Statue Songye, République démocratique du Congo
Lot 55. Statue Songye, République démocratique du Congo. Hauteur : 57 cm. (22 ½ in.). Estimate EUR 300,000 - EUR 500,000 (USD 327,952 - USD 546,587). © Christie's Images Ltd 2020.
Provenance: Acquise in situ par Karel Plasmans au village Lualaba-Nguba, chez les Bakwa-Lukata, dans les années 1960
Collection Karel Plasmans, Belgique, inv. n° 62/23c
Collection Guillaume Vranken-Hoet, Dilbeek, Belgique
Collection privée belge.
Literature: Hersak, D., Songye masks and figure sculpture, Londres, 1986, p. 164, n° 127
Neyt, F., Songye : la redoutable statuaire Songye d'Afrique Centrale, Bruxelles, 2004, p. 61, n° 19
Neyt, F., Songye: the formidable statuary of Central Africa, New York, 2009, p. 61, n° 19
Neyt, F., Fleuve Congo. Arts d'Afrique Centrale, correspondances et mutations des formes, Paris, 2010, p. 243, n° 165.
Exhibited: Paris, Musée du quai Branly - Jacques Chirac, Fleuve Congo. Arts d'Afrique Centrale, 22 juin - 3 octobre 2010.
Note: Cette magnifique statue Songye fut collectée sur le terrain par Karel Plasmans, ingénieur agronome belge, qui travailla pour la Cotonco de 1955 à 1972. Passionné par l'art et la culture Songye, il mena en particulier des recherches approfondies sur leur tradition orale - notes sur lesquelles s'appuyèrent les spécialistes Dunja Hersak et Willy Mestach pour leurs ouvrages respectifs, publiés en 1985. Chaque masque et statue rapporté par Plasmans était accompagné d'une documentation précisant son lieu de collecte. Malheureusement, Plasmans ne publia jamais ses précieuses notes de terrain, aujourd'hui inaccessibles. Néanmoins, Dunja Hersak précisa l'origine précise de notre exemplaire - le village de Lualaba-Nguba des sous-groupes Ilande - dans sa publication Songye Masks and Figure Sculpture, Londres, 1986, p. 164, pl. 127. Reproduit sous cette page, il est accompagné de trois autres exemples collectés par Plasmans portant les numéros 126, 128 et 129 et attribués eux aussi au style Ilande. Le premier à être cité, sculpté la tête tournée, fait aujourd'hui partie d'une prestigieuse collection américaine.

◆ CONSIGNE 1
Relevez tous les ouvrages cités dans la rubrique « Literature » de la notice.
◆ CONSIGNE 2
Veuillez renvoyer à l'identique les lignes de données allant de celle qui contient « Switch port 443 » jusqu'à celle qui contient « will click(x=36, y=538). », ces deux lignes comprises.
La notice et les lignes de données proviennent de sources distinctes.

◆ DONNÉES DE L'EXERCICE
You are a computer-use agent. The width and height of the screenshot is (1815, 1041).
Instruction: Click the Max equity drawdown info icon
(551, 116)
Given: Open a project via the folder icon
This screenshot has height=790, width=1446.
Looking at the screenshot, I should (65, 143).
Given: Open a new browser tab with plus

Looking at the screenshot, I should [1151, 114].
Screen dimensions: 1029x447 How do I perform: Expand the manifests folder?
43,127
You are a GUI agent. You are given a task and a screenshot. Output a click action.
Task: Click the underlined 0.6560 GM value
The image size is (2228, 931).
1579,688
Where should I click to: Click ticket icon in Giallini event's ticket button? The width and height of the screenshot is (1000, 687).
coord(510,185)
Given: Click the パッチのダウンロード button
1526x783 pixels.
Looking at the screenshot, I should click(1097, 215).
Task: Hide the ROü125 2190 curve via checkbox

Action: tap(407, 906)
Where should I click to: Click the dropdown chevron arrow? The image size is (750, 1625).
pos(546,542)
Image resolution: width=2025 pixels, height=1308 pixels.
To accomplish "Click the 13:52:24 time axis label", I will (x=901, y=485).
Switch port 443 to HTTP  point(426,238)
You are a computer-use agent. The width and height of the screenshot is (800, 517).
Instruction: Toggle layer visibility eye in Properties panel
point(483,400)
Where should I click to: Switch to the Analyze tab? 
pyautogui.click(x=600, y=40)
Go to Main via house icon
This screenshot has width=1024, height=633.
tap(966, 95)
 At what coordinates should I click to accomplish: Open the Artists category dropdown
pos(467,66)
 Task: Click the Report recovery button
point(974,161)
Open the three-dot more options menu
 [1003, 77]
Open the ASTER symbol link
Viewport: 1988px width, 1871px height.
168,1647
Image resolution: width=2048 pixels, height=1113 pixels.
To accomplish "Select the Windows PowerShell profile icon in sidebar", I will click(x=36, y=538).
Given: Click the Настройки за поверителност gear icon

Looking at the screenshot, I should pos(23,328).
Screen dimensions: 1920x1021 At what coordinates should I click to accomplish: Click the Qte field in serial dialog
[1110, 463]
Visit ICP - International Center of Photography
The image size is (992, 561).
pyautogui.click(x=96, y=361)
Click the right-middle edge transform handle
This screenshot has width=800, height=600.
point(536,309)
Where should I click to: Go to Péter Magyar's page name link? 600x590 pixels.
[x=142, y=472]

◆ CORRIGÉ 1
- Hersak, D., Songye masks and figure sculpture, Londres, 1986, p. 164, n° 127
- Neyt, F., Songye : la redoutable statuaire Songye d'Afrique Centrale, Bruxelles, 2004, p. 61, n° 19
- Neyt, F., Songye: the formidable statuary of Central Africa, New York, 2009, p. 61, n° 19
- Neyt, F., Fleuve Congo. Arts d'Afrique Centrale, correspondances et mutations des formes, Paris, 2010, p. 243, n° 165.

◆ CORRIGÉ 2
Switch port 443 to HTTP  point(426,238)
You are a computer-use agent. The width and height of the screenshot is (800, 517).
Instruction: Toggle layer visibility eye in Properties panel
point(483,400)
Where should I click to: Switch to the Analyze tab? 
pyautogui.click(x=600, y=40)
Go to Main via house icon
This screenshot has width=1024, height=633.
tap(966, 95)
 At what coordinates should I click to accomplish: Open the Artists category dropdown
pos(467,66)
 Task: Click the Report recovery button
point(974,161)
Open the three-dot more options menu
 [1003, 77]
Open the ASTER symbol link
Viewport: 1988px width, 1871px height.
168,1647
Image resolution: width=2048 pixels, height=1113 pixels.
To accomplish "Select the Windows PowerShell profile icon in sidebar", I will click(x=36, y=538).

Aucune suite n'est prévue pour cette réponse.